BMR, the amount of energy expended, is predicted with regard to resting energy expenditure. In multivariate analysis, BMR was low correlated with FM (correlation coefficient 0.281) (Table 2), suggesting that BMR and FM might be independent predictors of osteoporosis. However, BMR is more closely associated with BMD in elderly persons than BMI, FM, and FFM [18, 22, 23]. BMR is positively associated with muscle strength [30] while muscle strength and BMD also are correlated [31, 32]. Our results also showed that the AUC of BMR is higher than FFM and FM, suggesting that BMR might be a good predictor for osteoporosis. According to our results, we proposed that if the postmenopausal woman’s BMR is lower than the cutoff value,1187.5 kcal, the subject might have a higher osteoporosis risk than others with over 1187.5 kcal. Although hip and spine fractures are a portion of osteoporotic fractures, these fractures have a huge impact on the patient’s daily activity and medical burden [33, 34]. Low BMD is associated with an increased risk of fracture and hence provided a measurable method in osteoporotic fracture preventions. However, the disadvantages are radiation exposure and limited accessibility. Since BMR could well predict BMD in the present study, it seemed a good method in screening osteoporosis. Besides, the American College of Sports Medicine (ACSM) proposes that increasing physical exercise can maintain and improve bone quality in response to bone health problems [35]. Here, we provided the cutoff value of 1187.5 kcal of BMR. It could serve as a target value for exercise intervention to enhance BMR in postmenopausal women to maintain and improve their BMD.

Several limitations of the present study should be acknowledged.
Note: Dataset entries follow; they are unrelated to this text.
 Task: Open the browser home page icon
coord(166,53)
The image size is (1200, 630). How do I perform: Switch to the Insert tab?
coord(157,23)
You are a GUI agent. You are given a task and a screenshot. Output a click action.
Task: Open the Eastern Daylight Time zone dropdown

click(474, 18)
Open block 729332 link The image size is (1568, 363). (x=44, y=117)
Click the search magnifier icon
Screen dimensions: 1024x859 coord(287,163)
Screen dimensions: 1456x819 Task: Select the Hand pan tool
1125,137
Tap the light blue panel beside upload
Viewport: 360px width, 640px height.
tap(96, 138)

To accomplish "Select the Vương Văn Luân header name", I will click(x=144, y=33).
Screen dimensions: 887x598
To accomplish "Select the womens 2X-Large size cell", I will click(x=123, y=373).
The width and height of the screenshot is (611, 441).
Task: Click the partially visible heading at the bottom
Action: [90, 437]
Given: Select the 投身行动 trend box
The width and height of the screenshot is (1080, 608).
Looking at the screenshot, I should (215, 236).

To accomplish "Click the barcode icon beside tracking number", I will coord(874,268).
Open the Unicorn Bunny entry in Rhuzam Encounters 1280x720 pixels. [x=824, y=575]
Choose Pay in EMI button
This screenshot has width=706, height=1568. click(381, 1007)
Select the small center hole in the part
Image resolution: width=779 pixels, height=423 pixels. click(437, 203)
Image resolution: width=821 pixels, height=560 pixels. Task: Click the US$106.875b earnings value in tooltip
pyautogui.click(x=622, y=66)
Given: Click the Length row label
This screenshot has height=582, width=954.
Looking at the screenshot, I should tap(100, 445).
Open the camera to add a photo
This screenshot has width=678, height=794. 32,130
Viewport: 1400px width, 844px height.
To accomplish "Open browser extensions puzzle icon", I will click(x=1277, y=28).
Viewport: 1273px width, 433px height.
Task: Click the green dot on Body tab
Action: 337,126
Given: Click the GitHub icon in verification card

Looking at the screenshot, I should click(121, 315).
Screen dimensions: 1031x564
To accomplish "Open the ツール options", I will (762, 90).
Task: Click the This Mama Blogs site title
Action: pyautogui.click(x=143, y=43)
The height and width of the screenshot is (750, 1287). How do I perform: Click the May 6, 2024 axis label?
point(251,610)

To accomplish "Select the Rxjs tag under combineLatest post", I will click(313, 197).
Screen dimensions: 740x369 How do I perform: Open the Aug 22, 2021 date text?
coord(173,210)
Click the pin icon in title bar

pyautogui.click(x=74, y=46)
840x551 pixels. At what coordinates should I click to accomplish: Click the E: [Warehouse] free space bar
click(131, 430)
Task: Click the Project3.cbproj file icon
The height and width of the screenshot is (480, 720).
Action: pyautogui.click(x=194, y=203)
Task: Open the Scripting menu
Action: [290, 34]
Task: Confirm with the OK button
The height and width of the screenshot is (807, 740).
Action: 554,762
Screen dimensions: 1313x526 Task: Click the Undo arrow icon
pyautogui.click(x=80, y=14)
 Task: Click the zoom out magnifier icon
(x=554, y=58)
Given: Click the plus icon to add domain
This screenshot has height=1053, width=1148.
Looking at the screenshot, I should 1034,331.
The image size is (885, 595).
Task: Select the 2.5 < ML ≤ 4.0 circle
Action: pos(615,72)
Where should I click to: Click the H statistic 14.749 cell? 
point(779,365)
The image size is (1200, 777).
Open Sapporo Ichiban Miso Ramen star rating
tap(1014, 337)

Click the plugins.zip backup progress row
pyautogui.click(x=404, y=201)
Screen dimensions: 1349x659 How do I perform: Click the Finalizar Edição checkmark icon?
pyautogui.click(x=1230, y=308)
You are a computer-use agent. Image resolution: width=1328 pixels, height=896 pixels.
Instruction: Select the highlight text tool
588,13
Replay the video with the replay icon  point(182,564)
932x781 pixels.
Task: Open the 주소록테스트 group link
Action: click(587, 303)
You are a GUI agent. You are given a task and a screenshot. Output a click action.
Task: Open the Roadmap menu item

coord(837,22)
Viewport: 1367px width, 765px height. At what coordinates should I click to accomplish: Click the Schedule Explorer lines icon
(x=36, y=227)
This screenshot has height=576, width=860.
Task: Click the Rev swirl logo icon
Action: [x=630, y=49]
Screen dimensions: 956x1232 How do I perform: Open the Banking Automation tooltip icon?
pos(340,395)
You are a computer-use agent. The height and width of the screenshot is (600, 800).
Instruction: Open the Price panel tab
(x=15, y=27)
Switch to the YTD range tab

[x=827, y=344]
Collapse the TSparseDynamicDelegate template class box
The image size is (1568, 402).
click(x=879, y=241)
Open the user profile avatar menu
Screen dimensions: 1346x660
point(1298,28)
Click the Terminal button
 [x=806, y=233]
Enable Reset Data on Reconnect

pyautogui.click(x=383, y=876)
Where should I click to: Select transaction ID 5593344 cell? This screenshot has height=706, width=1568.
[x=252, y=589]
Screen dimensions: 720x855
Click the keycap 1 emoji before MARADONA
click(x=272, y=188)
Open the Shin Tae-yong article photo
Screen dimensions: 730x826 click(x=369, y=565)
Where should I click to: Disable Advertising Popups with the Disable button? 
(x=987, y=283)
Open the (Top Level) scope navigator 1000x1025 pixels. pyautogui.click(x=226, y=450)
First, the subjects of this study are postmenopausal women aged over 50 years old. Men and those under 50 years old are not included. Therefore, the relevant threshold only applies to postmenopausal women aged over 50 years old. Second, because the subjects were from southern Taiwan, the present cutoff value was restricted to Asians. It was shown that the body compositions were not identical between Caucasian and Asian populations [3638]. In fact, Asian populations had more fat mass percentage and central fat. Therefore, extrapolating the findings in the present study to Caucasian populations warranted further investigations. Nevertheless, the effect of the exercise on the BMD has no difference in different races, so we proposed that the BMR could be a predictor for BMD in different races via slightly adjusting the cutoff value of BMR.

Implications for practice

Conclusions

In the present study, our results showed that BMR was a better predictor for osteoporosis than other body compositions, including FM, FM ratio, and FFM. We proposed that the BMR could serve as a screening tool to alert the risk of osteoporosis and early intervention for osteoporosis. Simultaneously, the cutoff value of BMR also could be a target value for exercise intervention to enhance BMR in postmenopausal women to maintain or improve their BMD. In addition, clinical risk assessment instruments, such as Osteoporosis Self-Assessment Tool, the Simple Calculated Osteoporosis Risk Estimation instrument, the Osteoporosis Self-Assessment Tool for Asians, and the Osteoporosis Risk Assessment Instrument, all had high sensitivity exceeding 90% for identifying individuals with DXA-determined osteoporosis or low BMD but low specificity at thresholds required for high sensitivity [39]. It is possible to include this objective data such as BMR to enhance sensitivity and specificity in osteoporosis screening.